Speaker: Brian Nord (Fermilab)
Abstract: Artificial Intelligence (AI) --- including machine learning and deep learning --- refers to a set of techniques that rely primarily on the data itself for the construction of a quantitative model. AI has been in development for about three quarters of a century, but there has been a recent resurgence in research and applications. This current (third) wave of AI progress is marked by extraordinary results --- for example, in image analysis, language translation, and machine automation. Despite the modest definition of AI, its potential to disrupt technologies, economies, society, and even science is often presented as unmatched in modern times. However, along with the promise of AI, there are significant challenges to overcome to reach a degree of reliability that is on par with more traditional modeling methods.
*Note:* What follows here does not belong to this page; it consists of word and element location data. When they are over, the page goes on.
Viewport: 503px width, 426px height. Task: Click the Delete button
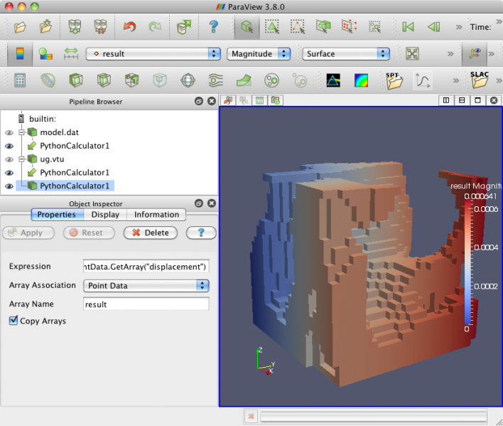point(151,233)
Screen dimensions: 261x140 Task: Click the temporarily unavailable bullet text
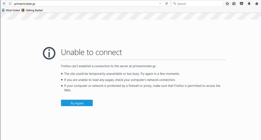[122, 74]
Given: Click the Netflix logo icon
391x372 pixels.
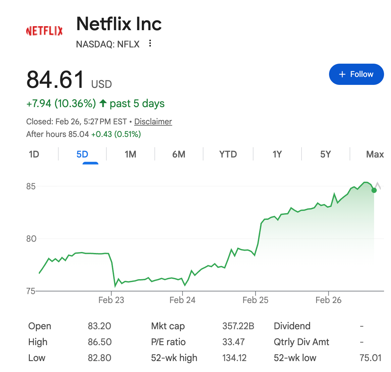Looking at the screenshot, I should pos(44,31).
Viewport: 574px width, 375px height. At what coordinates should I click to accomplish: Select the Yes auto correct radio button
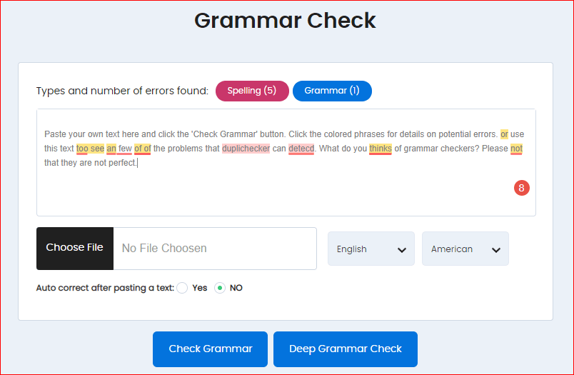(x=182, y=288)
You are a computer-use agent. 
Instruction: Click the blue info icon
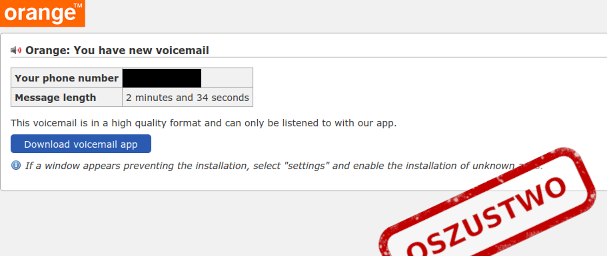pyautogui.click(x=16, y=165)
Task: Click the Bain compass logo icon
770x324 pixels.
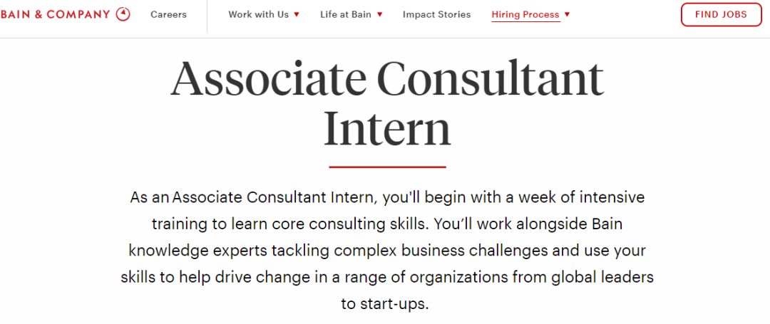Action: (x=123, y=14)
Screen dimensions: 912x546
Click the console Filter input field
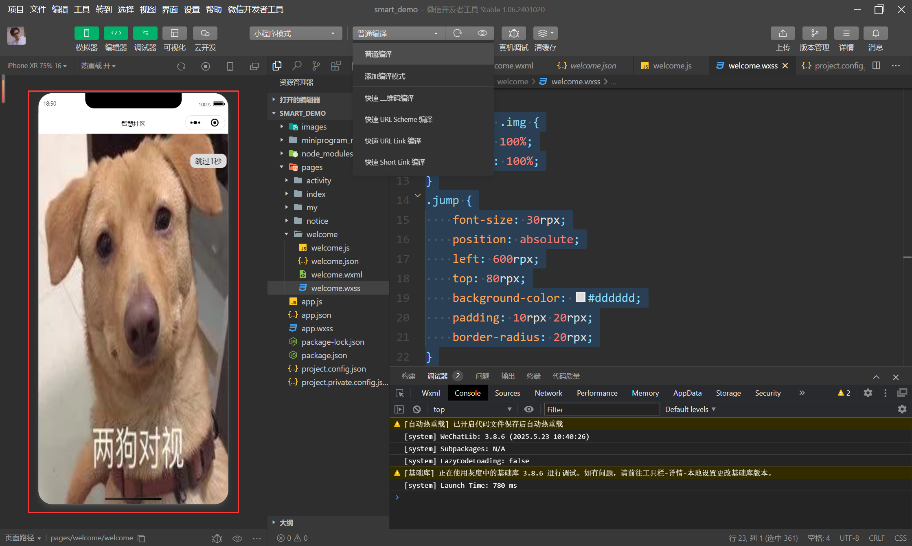point(601,409)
In particular, uncertainty quantification metrics derived from deep neural networks are yet to be made physically interpretable. For example, when one uses a convolutional neural network to measure values from an image (e.g., regression for galaxy properties), the error estimates do not necessarily match those from an MCMC likelihood fit. In this presentation, I will discuss the landscape of uncertainty quantification in deep learning, as well as some computational experiments in a physical context that demonstrate a mismatch between errors derived directly from deep learning methods and those derived through traditional error propagation. Before we can apply deep learning tools confidently for the direct measurement of physical properties, we’ll need statistically robust error estimation methods.